▸ **Data extracts**
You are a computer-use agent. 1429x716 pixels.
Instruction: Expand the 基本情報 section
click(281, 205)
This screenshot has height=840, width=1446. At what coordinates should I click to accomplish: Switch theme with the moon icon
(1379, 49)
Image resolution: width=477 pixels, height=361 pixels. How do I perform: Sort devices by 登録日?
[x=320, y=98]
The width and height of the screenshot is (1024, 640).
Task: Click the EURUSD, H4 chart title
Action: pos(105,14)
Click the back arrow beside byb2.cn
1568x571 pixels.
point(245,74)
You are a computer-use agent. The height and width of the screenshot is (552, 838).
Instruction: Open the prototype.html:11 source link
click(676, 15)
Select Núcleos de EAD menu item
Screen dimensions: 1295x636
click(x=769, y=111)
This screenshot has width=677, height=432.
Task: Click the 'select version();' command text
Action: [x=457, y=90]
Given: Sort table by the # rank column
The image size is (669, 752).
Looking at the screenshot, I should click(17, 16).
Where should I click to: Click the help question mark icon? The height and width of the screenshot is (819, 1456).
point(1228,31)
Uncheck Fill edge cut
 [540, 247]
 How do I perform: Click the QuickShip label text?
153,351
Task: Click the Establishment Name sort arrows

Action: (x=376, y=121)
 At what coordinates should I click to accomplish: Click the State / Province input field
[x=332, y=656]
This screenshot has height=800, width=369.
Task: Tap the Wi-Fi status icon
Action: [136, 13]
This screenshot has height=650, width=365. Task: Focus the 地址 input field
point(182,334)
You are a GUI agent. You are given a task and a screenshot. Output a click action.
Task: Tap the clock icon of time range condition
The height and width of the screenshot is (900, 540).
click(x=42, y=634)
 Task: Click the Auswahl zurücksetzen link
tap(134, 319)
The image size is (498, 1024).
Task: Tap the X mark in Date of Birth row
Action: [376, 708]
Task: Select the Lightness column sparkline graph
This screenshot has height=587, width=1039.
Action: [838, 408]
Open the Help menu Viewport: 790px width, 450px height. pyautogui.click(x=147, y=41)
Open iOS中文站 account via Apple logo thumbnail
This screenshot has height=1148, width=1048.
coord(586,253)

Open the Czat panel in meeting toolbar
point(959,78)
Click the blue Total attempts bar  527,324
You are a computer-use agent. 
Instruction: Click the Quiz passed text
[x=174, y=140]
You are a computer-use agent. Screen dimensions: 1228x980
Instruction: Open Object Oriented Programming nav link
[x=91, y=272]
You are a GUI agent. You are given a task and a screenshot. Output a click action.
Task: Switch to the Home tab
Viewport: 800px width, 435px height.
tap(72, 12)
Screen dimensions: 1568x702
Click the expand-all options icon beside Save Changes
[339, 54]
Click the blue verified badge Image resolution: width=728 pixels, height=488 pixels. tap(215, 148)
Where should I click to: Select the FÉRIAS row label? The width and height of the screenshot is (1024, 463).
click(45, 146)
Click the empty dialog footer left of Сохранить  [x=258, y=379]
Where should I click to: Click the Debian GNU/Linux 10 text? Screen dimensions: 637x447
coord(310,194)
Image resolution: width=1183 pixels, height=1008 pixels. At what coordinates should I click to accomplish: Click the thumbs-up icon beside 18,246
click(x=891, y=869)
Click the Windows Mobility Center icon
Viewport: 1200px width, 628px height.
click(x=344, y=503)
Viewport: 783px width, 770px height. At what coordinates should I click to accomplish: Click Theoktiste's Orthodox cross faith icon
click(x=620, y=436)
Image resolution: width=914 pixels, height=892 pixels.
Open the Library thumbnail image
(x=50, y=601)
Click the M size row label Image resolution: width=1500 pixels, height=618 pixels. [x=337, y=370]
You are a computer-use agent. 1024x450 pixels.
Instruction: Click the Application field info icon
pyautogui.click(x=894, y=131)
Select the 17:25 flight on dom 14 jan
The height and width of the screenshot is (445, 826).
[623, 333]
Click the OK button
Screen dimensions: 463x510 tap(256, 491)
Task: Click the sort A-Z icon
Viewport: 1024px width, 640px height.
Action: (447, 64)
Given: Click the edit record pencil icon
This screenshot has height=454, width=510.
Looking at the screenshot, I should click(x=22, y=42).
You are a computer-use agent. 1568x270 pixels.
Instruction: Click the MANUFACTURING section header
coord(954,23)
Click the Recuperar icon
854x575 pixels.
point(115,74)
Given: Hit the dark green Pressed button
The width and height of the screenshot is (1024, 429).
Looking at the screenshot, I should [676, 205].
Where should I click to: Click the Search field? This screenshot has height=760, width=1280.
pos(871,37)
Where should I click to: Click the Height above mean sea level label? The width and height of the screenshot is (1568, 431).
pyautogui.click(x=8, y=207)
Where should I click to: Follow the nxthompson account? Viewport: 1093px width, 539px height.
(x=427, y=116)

▸ **What the exercise asks**
Every entry must be output again, exactly as written above.

▸ **Response to the exercise**
You are a computer-use agent. 1429x716 pixels.
Instruction: Expand the 基本情報 section
click(281, 205)
This screenshot has height=840, width=1446. At what coordinates should I click to accomplish: Switch theme with the moon icon
(1379, 49)
Image resolution: width=477 pixels, height=361 pixels. How do I perform: Sort devices by 登録日?
[x=320, y=98]
The width and height of the screenshot is (1024, 640).
Task: Click the EURUSD, H4 chart title
Action: pos(105,14)
Click the back arrow beside byb2.cn
1568x571 pixels.
point(245,74)
You are a computer-use agent. The height and width of the screenshot is (552, 838).
Instruction: Open the prototype.html:11 source link
click(676, 15)
Select Núcleos de EAD menu item
Screen dimensions: 1295x636
click(x=769, y=111)
This screenshot has width=677, height=432.
Task: Click the 'select version();' command text
Action: [x=457, y=90]
Given: Sort table by the # rank column
The image size is (669, 752).
Looking at the screenshot, I should click(17, 16).
Where should I click to: Click the help question mark icon? The height and width of the screenshot is (819, 1456).
point(1228,31)
Uncheck Fill edge cut
 [540, 247]
 How do I perform: Click the QuickShip label text?
153,351
Task: Click the Establishment Name sort arrows

Action: (x=376, y=121)
 At what coordinates should I click to accomplish: Click the State / Province input field
[x=332, y=656]
This screenshot has height=800, width=369.
Task: Tap the Wi-Fi status icon
Action: [136, 13]
This screenshot has height=650, width=365. Task: Focus the 地址 input field
point(182,334)
You are a GUI agent. You are given a task and a screenshot. Output a click action.
Task: Tap the clock icon of time range condition
The height and width of the screenshot is (900, 540).
click(x=42, y=634)
 Task: Click the Auswahl zurücksetzen link
tap(134, 319)
The image size is (498, 1024).
Task: Tap the X mark in Date of Birth row
Action: [376, 708]
Task: Select the Lightness column sparkline graph
This screenshot has height=587, width=1039.
Action: [838, 408]
Open the Help menu Viewport: 790px width, 450px height. pyautogui.click(x=147, y=41)
Open iOS中文站 account via Apple logo thumbnail
This screenshot has height=1148, width=1048.
coord(586,253)

Open the Czat panel in meeting toolbar
point(959,78)
Click the blue Total attempts bar  527,324
You are a computer-use agent. 
Instruction: Click the Quiz passed text
[x=174, y=140]
You are a computer-use agent. Screen dimensions: 1228x980
Instruction: Open Object Oriented Programming nav link
[x=91, y=272]
You are a GUI agent. You are given a task and a screenshot. Output a click action.
Task: Switch to the Home tab
Viewport: 800px width, 435px height.
tap(72, 12)
Screen dimensions: 1568x702
Click the expand-all options icon beside Save Changes
[339, 54]
Click the blue verified badge Image resolution: width=728 pixels, height=488 pixels. tap(215, 148)
Where should I click to: Select the FÉRIAS row label? The width and height of the screenshot is (1024, 463).
click(45, 146)
Click the empty dialog footer left of Сохранить  [x=258, y=379]
Where should I click to: Click the Debian GNU/Linux 10 text? Screen dimensions: 637x447
coord(310,194)
Image resolution: width=1183 pixels, height=1008 pixels. At what coordinates should I click to accomplish: Click the thumbs-up icon beside 18,246
click(x=891, y=869)
Click the Windows Mobility Center icon
Viewport: 1200px width, 628px height.
click(x=344, y=503)
Viewport: 783px width, 770px height. At what coordinates should I click to accomplish: Click Theoktiste's Orthodox cross faith icon
click(x=620, y=436)
Image resolution: width=914 pixels, height=892 pixels.
Open the Library thumbnail image
(x=50, y=601)
Click the M size row label Image resolution: width=1500 pixels, height=618 pixels. [x=337, y=370]
You are a computer-use agent. 1024x450 pixels.
Instruction: Click the Application field info icon
pyautogui.click(x=894, y=131)
Select the 17:25 flight on dom 14 jan
The height and width of the screenshot is (445, 826).
[623, 333]
Click the OK button
Screen dimensions: 463x510 tap(256, 491)
Task: Click the sort A-Z icon
Viewport: 1024px width, 640px height.
Action: (447, 64)
Given: Click the edit record pencil icon
This screenshot has height=454, width=510.
Looking at the screenshot, I should click(x=22, y=42).
You are a computer-use agent. 1568x270 pixels.
Instruction: Click the MANUFACTURING section header
coord(954,23)
Click the Recuperar icon
854x575 pixels.
point(115,74)
Given: Hit the dark green Pressed button
The width and height of the screenshot is (1024, 429).
Looking at the screenshot, I should [676, 205].
Where should I click to: Click the Search field? This screenshot has height=760, width=1280.
pos(871,37)
Where should I click to: Click the Height above mean sea level label? The width and height of the screenshot is (1568, 431).
pyautogui.click(x=8, y=207)
Where should I click to: Follow the nxthompson account? Viewport: 1093px width, 539px height.
(x=427, y=116)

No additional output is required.